## MATERIAL FOR THE TASK
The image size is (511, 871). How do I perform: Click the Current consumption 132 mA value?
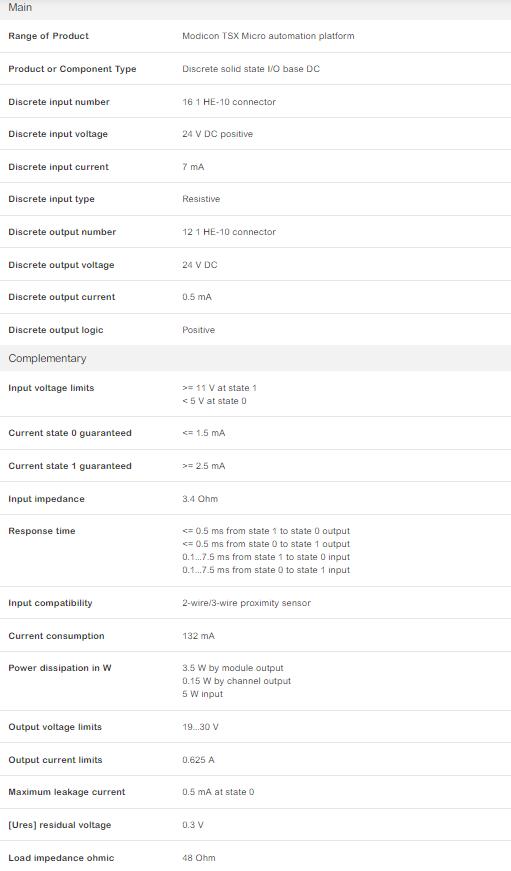(x=198, y=636)
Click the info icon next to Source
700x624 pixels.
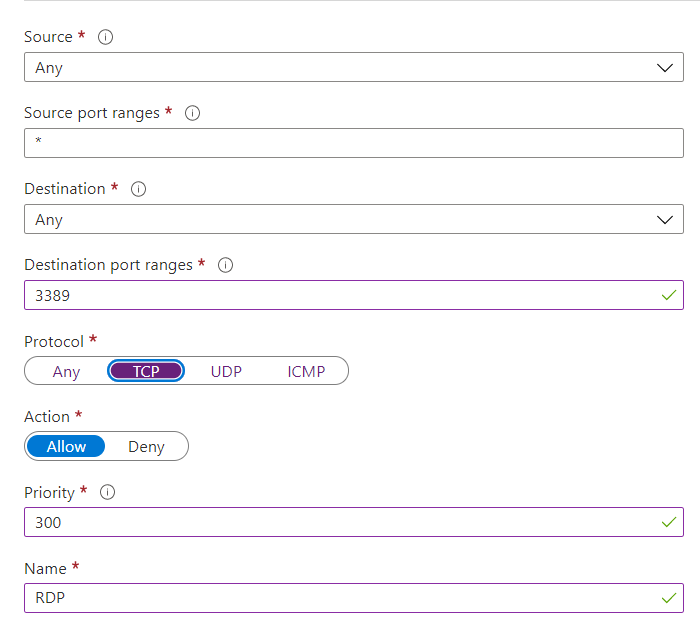pyautogui.click(x=105, y=37)
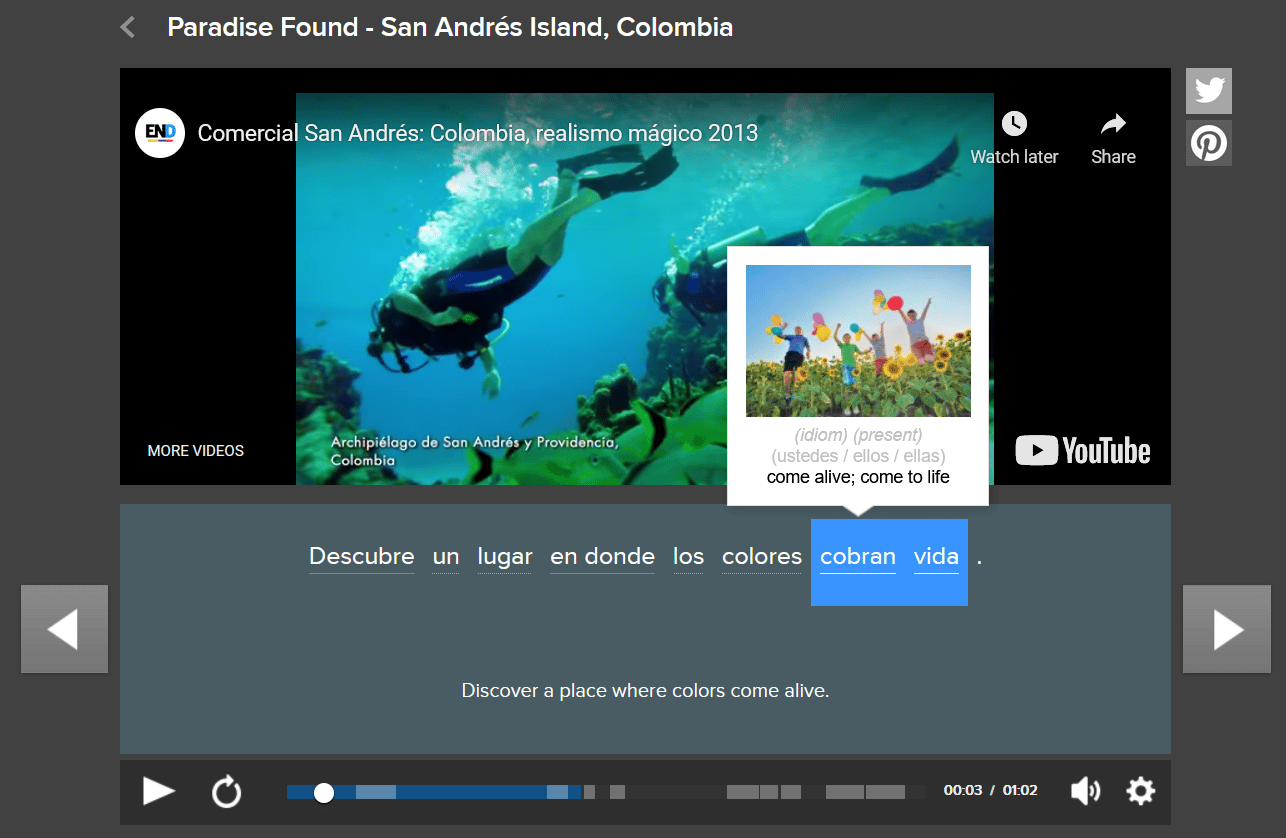The image size is (1286, 838).
Task: Click the sunflower field definition image
Action: coord(858,340)
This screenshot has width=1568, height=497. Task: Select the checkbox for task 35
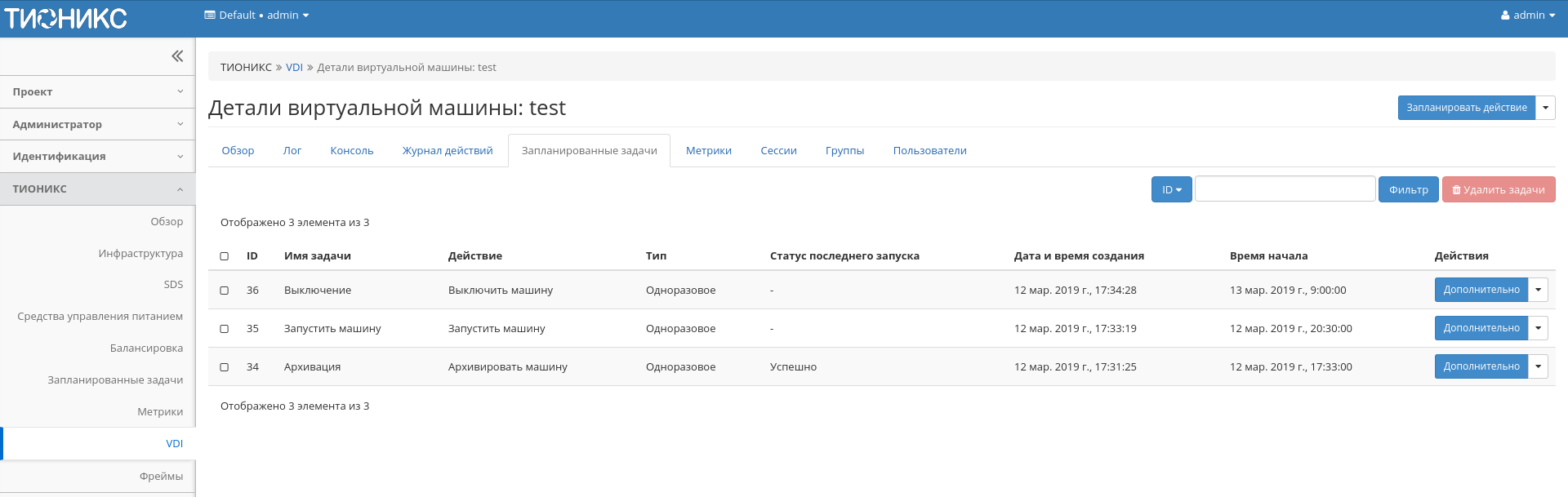pos(225,329)
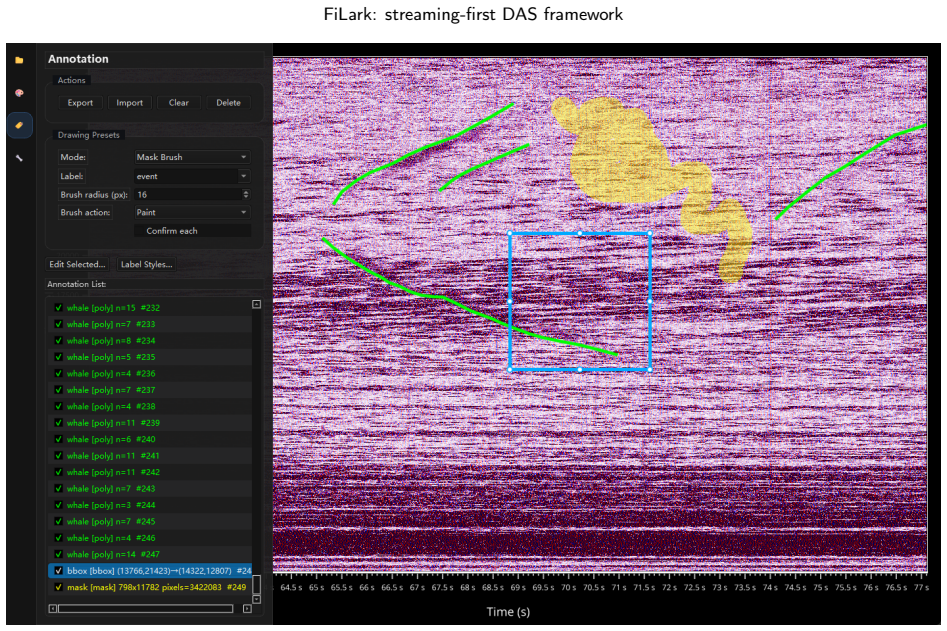Open Label Styles dialog
Image resolution: width=947 pixels, height=631 pixels.
(146, 264)
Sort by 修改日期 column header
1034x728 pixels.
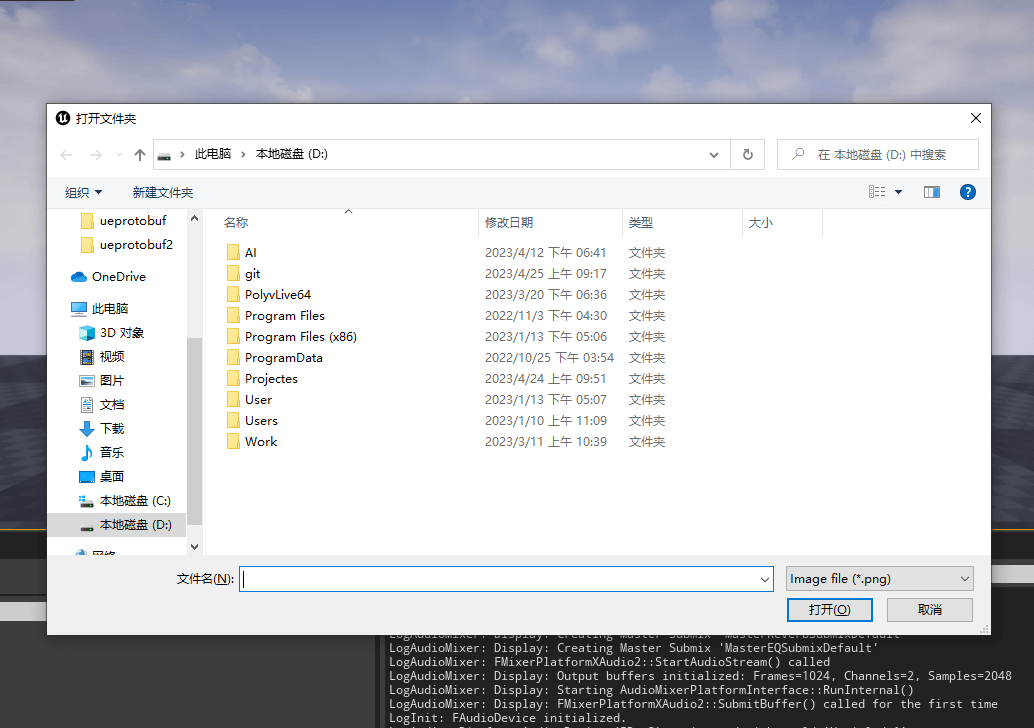[x=509, y=223]

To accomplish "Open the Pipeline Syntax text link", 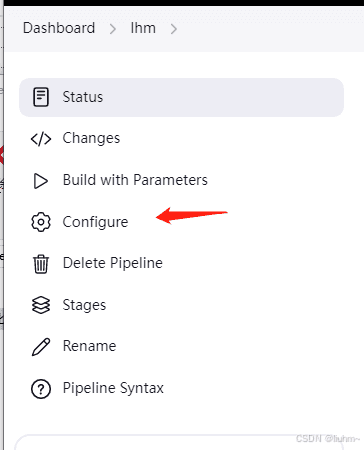I will click(113, 388).
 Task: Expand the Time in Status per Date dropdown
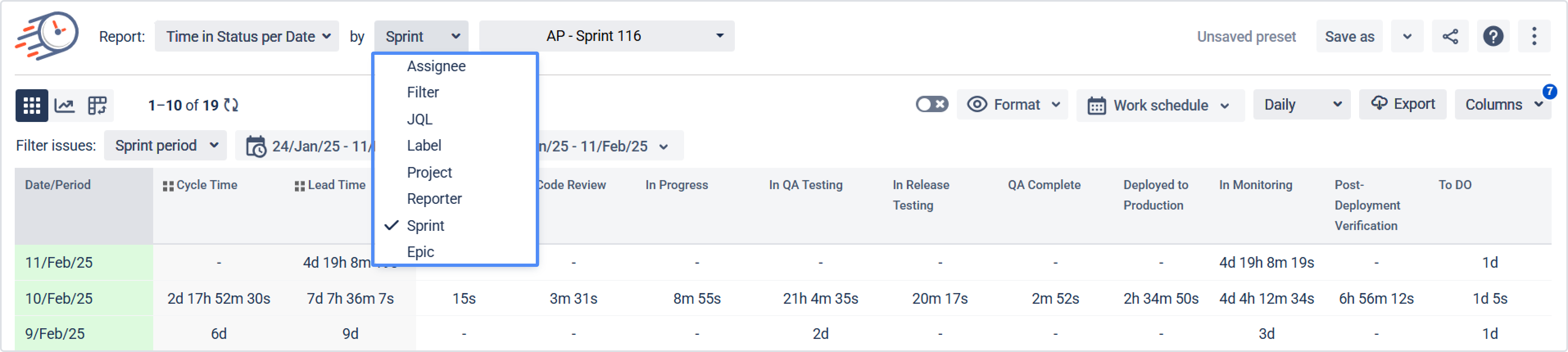click(247, 36)

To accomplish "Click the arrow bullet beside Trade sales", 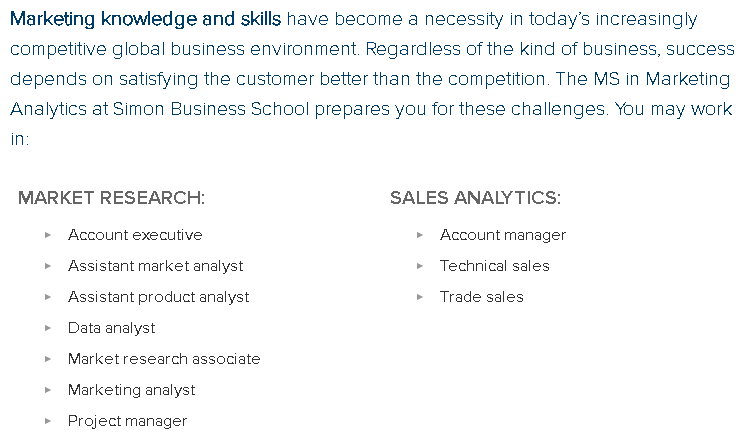I will point(420,297).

## WORK ITEM
The answer is to be the lines of the listing from the first through the one with "Click the info icon next to Source", reproduced exactly, without any pictures.

## OUTPUT OF THE TASK
The image size is (511, 871). How do I perform: Click the Current consumption 132 mA value?
(x=198, y=636)
Click the info icon next to Source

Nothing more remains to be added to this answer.